> [What is needed]:
Copy every line of the records below that holds the word "agent".

> [Saved entries]:
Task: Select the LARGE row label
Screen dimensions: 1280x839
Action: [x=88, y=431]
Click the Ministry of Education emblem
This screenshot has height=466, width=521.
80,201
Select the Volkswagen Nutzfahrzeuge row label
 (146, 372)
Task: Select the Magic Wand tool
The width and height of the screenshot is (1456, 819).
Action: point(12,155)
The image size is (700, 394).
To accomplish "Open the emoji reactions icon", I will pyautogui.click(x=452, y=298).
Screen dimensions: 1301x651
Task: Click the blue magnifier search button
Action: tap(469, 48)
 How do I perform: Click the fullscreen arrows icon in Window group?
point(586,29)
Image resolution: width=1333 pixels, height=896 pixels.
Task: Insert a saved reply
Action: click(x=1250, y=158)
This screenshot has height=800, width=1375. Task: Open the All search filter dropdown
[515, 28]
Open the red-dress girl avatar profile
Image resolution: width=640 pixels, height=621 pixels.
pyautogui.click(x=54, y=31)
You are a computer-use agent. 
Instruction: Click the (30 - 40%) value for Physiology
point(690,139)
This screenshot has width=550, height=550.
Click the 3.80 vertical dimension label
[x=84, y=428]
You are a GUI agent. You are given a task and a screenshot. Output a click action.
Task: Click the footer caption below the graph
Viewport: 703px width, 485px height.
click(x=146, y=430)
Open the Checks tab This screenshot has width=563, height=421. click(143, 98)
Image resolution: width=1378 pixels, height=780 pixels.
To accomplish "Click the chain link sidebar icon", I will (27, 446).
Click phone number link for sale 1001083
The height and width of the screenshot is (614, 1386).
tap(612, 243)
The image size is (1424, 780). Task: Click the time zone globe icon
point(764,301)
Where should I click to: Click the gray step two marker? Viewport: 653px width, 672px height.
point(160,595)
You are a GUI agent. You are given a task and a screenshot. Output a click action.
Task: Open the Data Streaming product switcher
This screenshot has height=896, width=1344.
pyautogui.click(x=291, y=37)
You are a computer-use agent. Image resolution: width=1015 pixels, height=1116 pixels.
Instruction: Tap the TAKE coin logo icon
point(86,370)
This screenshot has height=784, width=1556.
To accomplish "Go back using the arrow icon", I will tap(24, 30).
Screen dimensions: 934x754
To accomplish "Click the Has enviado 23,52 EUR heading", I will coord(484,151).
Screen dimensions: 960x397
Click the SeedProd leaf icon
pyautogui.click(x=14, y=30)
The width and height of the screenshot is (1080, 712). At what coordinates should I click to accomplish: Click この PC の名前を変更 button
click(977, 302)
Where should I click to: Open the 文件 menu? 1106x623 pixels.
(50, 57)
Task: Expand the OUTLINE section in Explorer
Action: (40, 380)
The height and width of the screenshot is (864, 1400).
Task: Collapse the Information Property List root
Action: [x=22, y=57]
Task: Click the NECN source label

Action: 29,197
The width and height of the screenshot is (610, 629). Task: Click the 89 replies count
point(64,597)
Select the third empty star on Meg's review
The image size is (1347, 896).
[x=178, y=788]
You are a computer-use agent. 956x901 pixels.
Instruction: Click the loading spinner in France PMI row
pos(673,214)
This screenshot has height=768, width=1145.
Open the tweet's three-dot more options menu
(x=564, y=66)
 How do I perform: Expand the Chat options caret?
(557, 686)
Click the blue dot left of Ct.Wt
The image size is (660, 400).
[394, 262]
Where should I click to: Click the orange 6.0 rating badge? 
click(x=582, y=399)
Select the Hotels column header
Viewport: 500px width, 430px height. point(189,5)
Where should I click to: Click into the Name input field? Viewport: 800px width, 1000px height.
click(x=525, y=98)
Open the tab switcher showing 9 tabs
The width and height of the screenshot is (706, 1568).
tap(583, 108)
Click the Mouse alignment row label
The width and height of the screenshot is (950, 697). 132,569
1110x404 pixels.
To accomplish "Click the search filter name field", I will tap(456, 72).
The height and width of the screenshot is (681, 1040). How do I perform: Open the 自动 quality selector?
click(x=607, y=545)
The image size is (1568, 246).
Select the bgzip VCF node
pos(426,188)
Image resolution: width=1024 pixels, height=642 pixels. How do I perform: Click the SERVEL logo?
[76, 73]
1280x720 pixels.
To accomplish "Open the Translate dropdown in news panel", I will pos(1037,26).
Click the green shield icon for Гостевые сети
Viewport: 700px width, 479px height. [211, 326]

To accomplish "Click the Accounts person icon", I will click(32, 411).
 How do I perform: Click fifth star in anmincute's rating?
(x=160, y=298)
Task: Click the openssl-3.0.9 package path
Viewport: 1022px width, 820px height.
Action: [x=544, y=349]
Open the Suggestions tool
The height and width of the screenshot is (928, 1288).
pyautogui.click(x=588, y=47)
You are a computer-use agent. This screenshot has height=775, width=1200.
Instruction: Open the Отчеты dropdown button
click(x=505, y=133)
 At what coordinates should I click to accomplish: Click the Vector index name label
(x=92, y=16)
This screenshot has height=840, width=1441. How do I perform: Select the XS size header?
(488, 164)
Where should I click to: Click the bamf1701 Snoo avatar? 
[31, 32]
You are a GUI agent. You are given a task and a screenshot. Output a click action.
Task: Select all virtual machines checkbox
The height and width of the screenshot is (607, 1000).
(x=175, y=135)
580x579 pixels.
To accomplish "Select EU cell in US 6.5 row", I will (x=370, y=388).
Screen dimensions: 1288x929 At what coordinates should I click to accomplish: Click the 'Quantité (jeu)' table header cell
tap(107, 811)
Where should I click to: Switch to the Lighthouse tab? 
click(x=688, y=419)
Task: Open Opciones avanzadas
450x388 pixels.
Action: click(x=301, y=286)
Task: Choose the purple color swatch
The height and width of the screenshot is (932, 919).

> [Problem solution]:
You are a computer-use agent. 
You are a GUI agent. You are given a task and a screenshot. Output a click action.
You are a GUI agent. You are given a task and a screenshot. Output a click action.
You are a computer-use agent. Image resolution: width=1015 pixels, height=1116 pixels.
You are a computer-use agent. 956x901 pixels.
You are a computer-use agent. This screenshot has height=775, width=1200.
You are a GUI agent. You are given a task and a screenshot. Output a click action.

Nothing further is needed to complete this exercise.